Example 1: ophthalmic solution containing moxifloxacin hydrochloride equivalent to moxifloxacin (dissolved 0.3% w/v) in a pre-filled syringe
Table 1.
The formulations shown in table 1 were prepared as follows:
(a) an accurately weighed amount of moxifloxacin hydrochloride and the required amount of Edetate Disodium (EDTA) were introduced into a suitable container and dissolved in enough water for injection and then stirred until a clear colorless solution was obtained.
(b) Dissolving the required amounts of boric acid and mannitol in sufficient water for injection in a separate container and stirring until a clear solution is obtained; this solution is added to the solution of step (a) with stirring.
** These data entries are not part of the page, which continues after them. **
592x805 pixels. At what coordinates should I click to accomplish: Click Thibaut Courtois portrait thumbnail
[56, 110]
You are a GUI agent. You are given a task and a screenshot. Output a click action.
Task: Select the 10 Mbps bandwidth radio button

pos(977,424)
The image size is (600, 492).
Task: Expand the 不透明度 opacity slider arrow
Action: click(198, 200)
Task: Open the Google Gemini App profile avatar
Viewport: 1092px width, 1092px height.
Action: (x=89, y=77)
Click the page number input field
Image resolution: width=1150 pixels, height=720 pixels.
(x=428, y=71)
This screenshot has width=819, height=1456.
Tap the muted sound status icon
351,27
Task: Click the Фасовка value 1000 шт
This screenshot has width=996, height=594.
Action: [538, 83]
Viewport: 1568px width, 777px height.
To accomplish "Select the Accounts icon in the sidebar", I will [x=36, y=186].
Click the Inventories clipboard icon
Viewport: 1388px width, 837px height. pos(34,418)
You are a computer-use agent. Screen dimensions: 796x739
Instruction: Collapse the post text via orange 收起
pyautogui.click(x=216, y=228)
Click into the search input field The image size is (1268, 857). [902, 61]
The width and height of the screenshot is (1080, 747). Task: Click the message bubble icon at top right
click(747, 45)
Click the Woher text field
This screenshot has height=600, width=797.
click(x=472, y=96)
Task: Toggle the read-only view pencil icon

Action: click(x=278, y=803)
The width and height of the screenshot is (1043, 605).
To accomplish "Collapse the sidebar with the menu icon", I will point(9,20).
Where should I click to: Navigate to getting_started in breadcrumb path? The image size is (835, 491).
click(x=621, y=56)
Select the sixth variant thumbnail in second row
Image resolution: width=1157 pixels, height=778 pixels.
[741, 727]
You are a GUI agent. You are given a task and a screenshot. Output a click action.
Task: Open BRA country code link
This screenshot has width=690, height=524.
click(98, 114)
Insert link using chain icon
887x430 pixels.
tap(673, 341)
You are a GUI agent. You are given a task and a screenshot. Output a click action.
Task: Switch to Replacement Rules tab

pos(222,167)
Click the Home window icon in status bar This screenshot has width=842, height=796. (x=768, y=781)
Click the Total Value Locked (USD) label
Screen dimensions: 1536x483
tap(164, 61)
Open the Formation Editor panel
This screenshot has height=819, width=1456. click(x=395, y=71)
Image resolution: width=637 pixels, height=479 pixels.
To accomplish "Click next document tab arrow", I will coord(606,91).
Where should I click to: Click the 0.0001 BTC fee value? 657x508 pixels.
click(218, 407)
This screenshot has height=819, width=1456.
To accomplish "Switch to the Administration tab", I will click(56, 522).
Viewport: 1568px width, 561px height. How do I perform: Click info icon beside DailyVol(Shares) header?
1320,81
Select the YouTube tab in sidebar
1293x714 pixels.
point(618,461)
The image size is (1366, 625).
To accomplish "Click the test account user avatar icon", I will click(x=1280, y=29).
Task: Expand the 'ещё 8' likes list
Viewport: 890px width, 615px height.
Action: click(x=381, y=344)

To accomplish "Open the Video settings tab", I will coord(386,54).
(c) Dissolving the required amount of benzalkonium chloride in sufficient water for injection in a separate container and stirring until a clear solution is obtained; this solution is added to the solution of step (a) with stirring to obtain the final solution.
(d) The pH of the final solution obtained according to step (c) was adjusted to 5.5 with the required amount of 1N NaOH or 0.1N HCL stock solution and the final volume of the required batch size was made up with sufficient water for injection.
(e) The solution of step (d) was then filtered through a 0.22 μm sterile filter.
(f) Filling the pre-filled syringe with the filter sterilized moxifloxacin solution of step (e).
Example 2: ophthalmic solution containing moxifloxacin hydrochloride equivalent to moxifloxacin (dissolved 0.5% w/v) in a pre-filled syringe
TABLE 2
The formulations shown in table 2 were prepared as follows:
(a) an accurately weighed amount of moxifloxacin hydrochloride and the required amount of Edetate Disodium (EDTA) were introduced into a suitable container and dissolved in enough water for injection and then stirred until a clear colorless solution was obtained.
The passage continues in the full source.